Talvez aquele galego não fosse, como inculcava, um pobre diabo vindo da Galiza para aqui ganhar honradamente a sua vida, mas sim um legionário disfarçado, um autêntico anarquista já com prática de tais proezas.
Galego aquilo, sem corda nem saco...
A cólera subiu de ponto quando uma voz gritou que estava ali morta, em cima de um banco, uma pobre velhota, de aparência decente, vítima de um estilhaço, que lhe penetrara o ventre. Era verdade que a velhota estava morta, e era também verdade que a vitimara a explosão... de um aneurisma, conforme dissera um doutor que ia passando no momento em que ela expirava.
— Conheço, muito bem esta senhora. Era minha cliente e sofria de um aneurisma da aorta há uns quatro anos. Mora na rua de tal, nº tantos.
Poucas pessoas ouviram a explicação do médico, e dessas, umas impuseram-se o dever piedoso de não abandonar o cadáver, enquanto outros iam chamar um carro que conduzisse a velhota ao hospital ou à Morgue.
Para o grande número, para a multidão que se formara junto do urinol, fora sem a menor sombra de dúvida um estilhaço que matara a pobrezinha, e a respectiva bomba fora aquele talassa, em travesti de galego, que a pusera no mictório.

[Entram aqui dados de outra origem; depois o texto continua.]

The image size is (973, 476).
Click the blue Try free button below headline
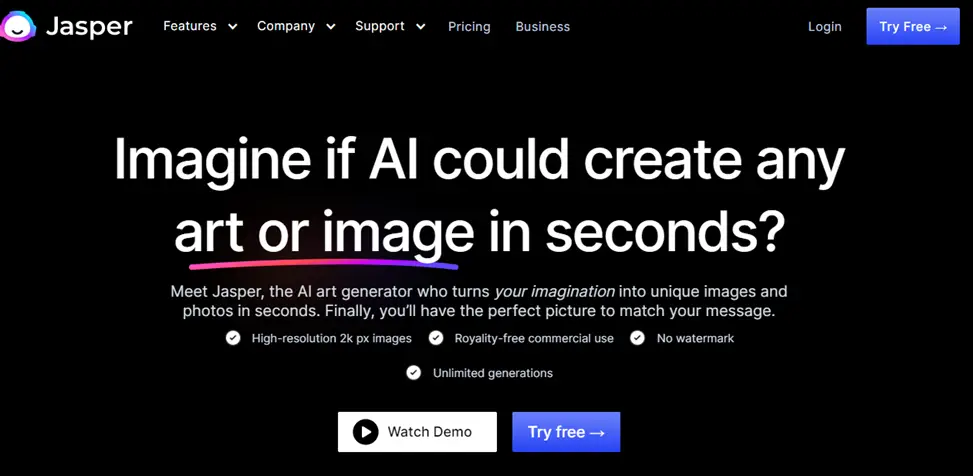(x=566, y=432)
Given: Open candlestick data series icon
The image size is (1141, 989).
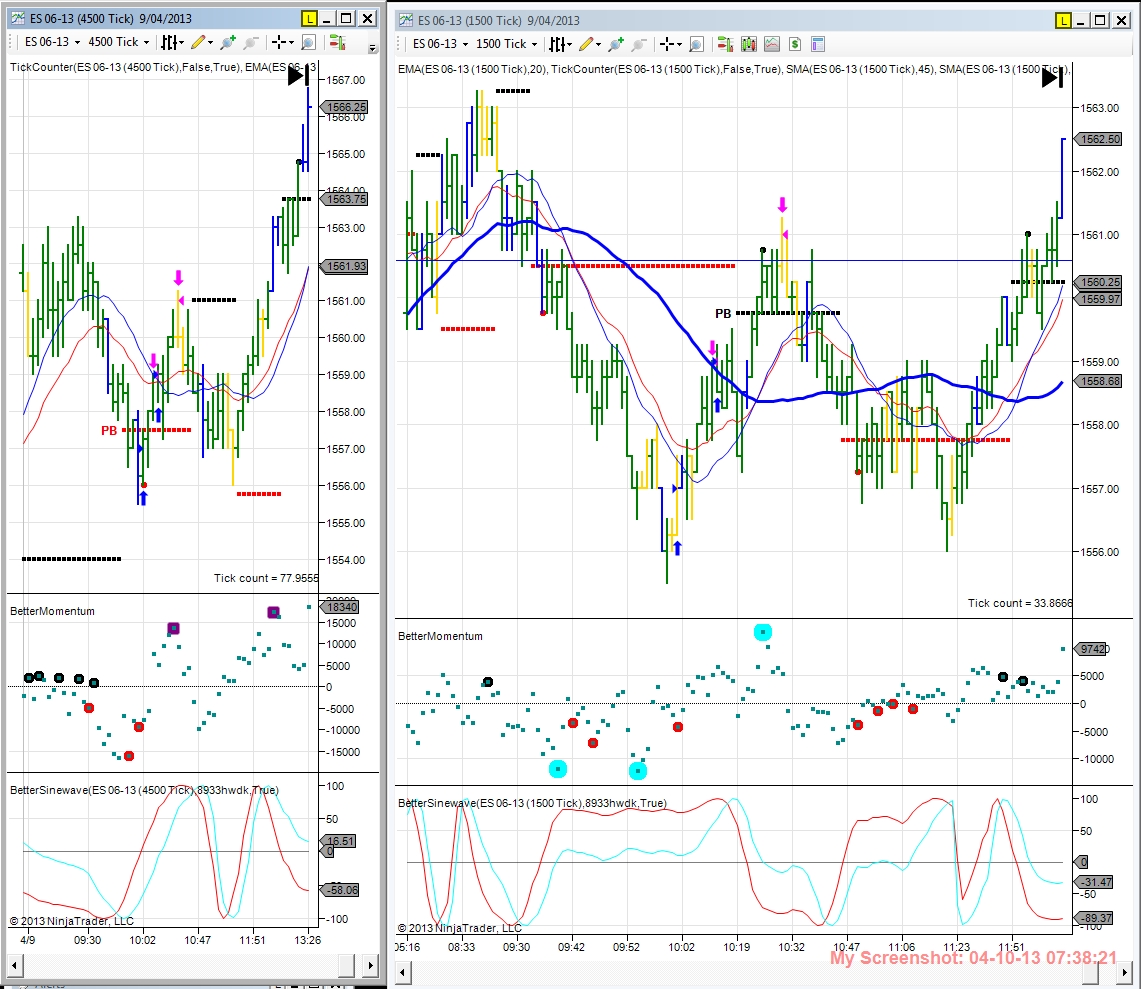Looking at the screenshot, I should pos(748,44).
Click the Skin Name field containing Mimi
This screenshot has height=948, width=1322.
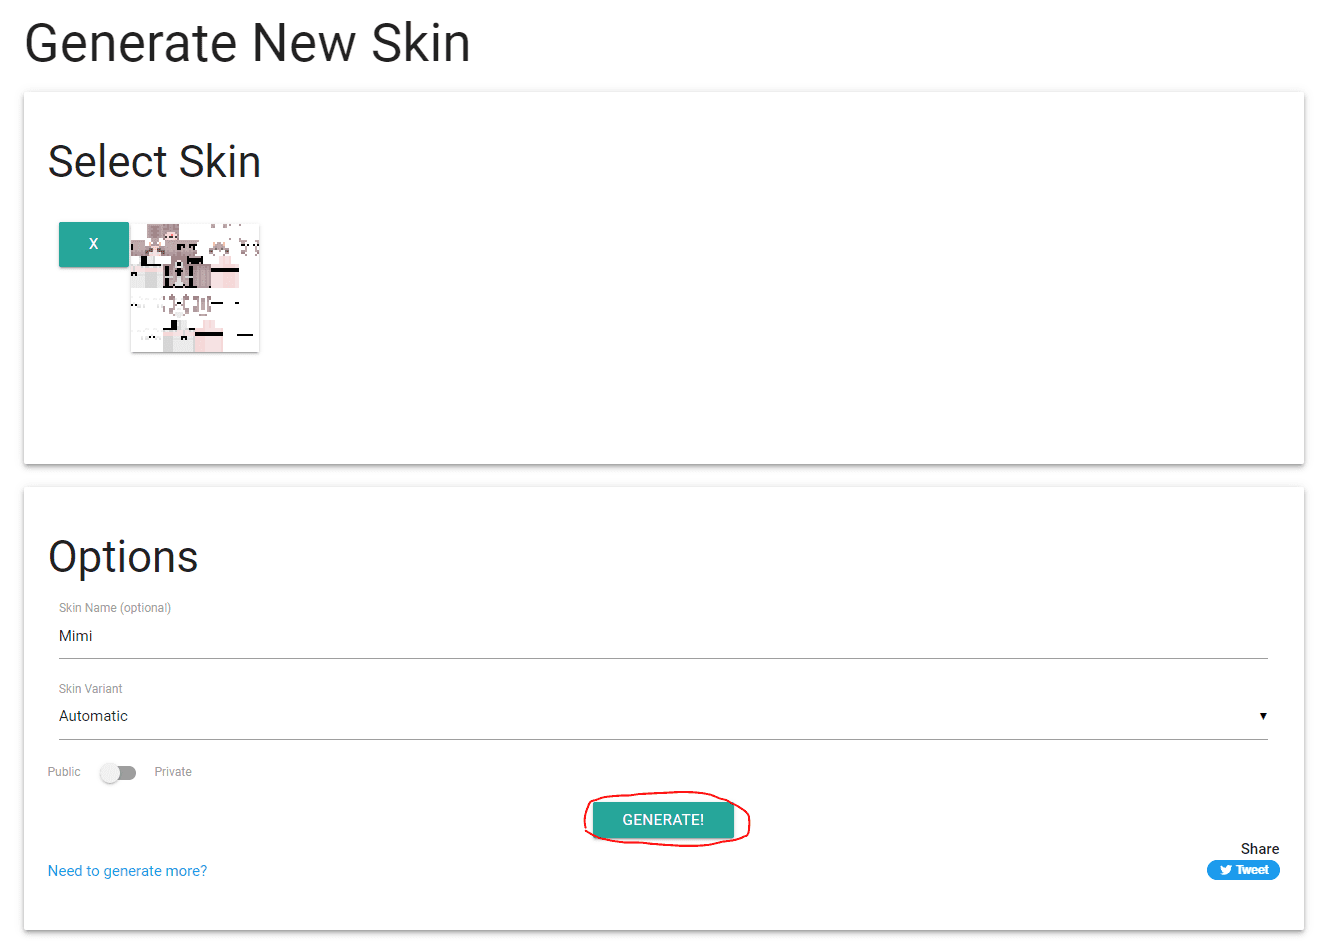tap(660, 636)
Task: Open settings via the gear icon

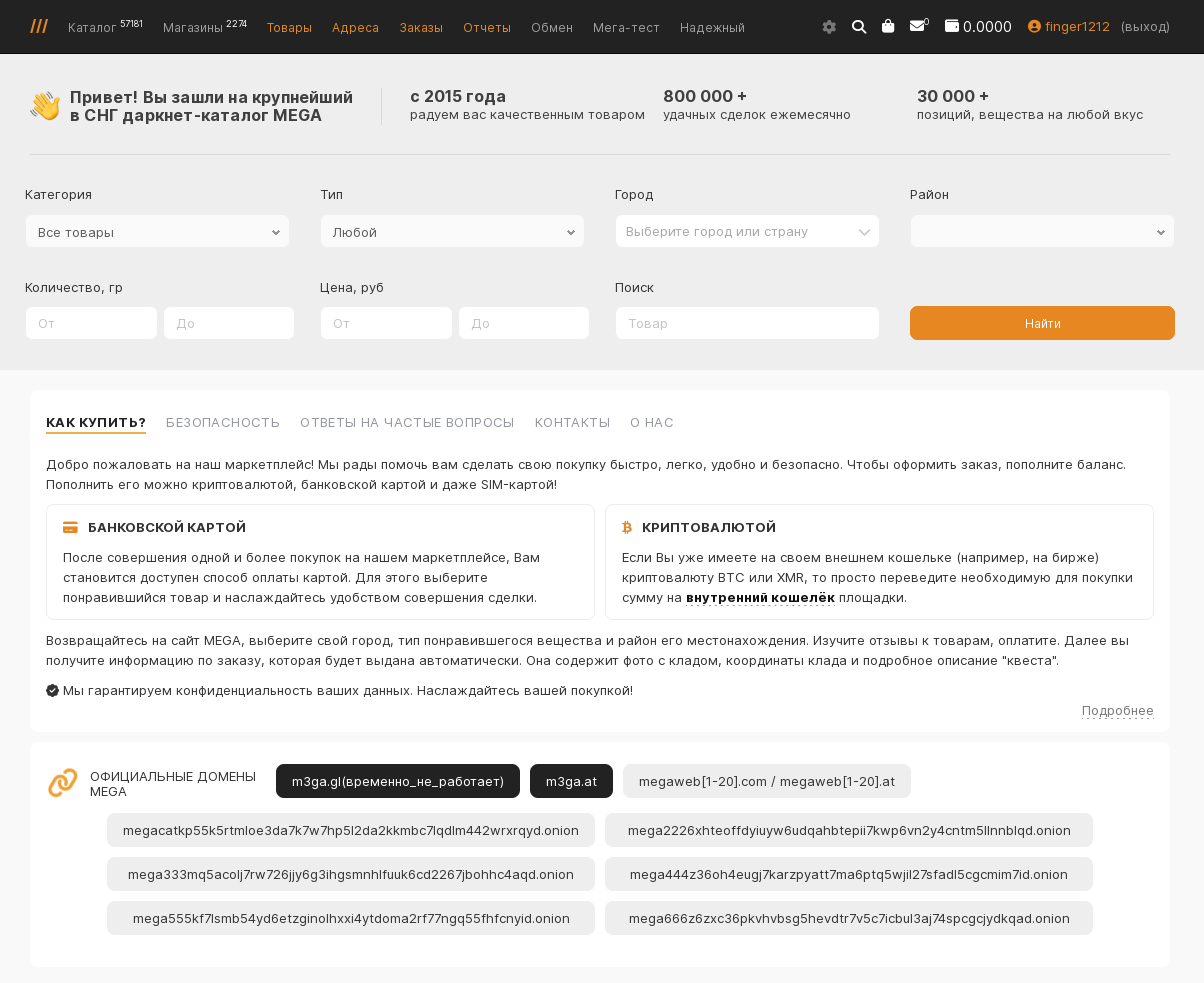Action: point(829,27)

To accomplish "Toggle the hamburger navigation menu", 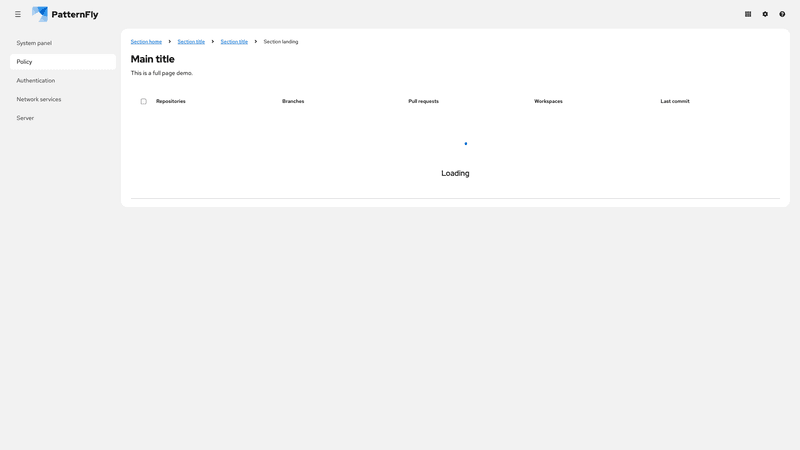I will click(x=18, y=14).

Um patriota, sócio do Club Sola e Vira, chegando em plena balbúrdia, e informado do que se passava, lançou a hipótese de ser aquele galego um talassa, levado à pratica de tão hediondo crime para comprometer a Republica.
Já se erguiam bengalas, já se abriam navalhas, já se engatilhavam pistolas, quando o galego, apercebendo-se do erro daquela gente, num rasgo de gênio, gritou que se afastassem, porque tinha ali outra bomba. Instintivamente o polícia largou-o, a multidão recuou, e ele então, erguendo as mãos acima da cabeça, contraindo a musculatura forte, bumba! — exatamente como havia instantes, sem que nenhum prédio desabasse, sem que algum vidro se partisse, sem que se desenraizassem arvores.
E foram todos concordes, mais vexados do que furiosos, em que nunca tinham ouvido uma coisa assim.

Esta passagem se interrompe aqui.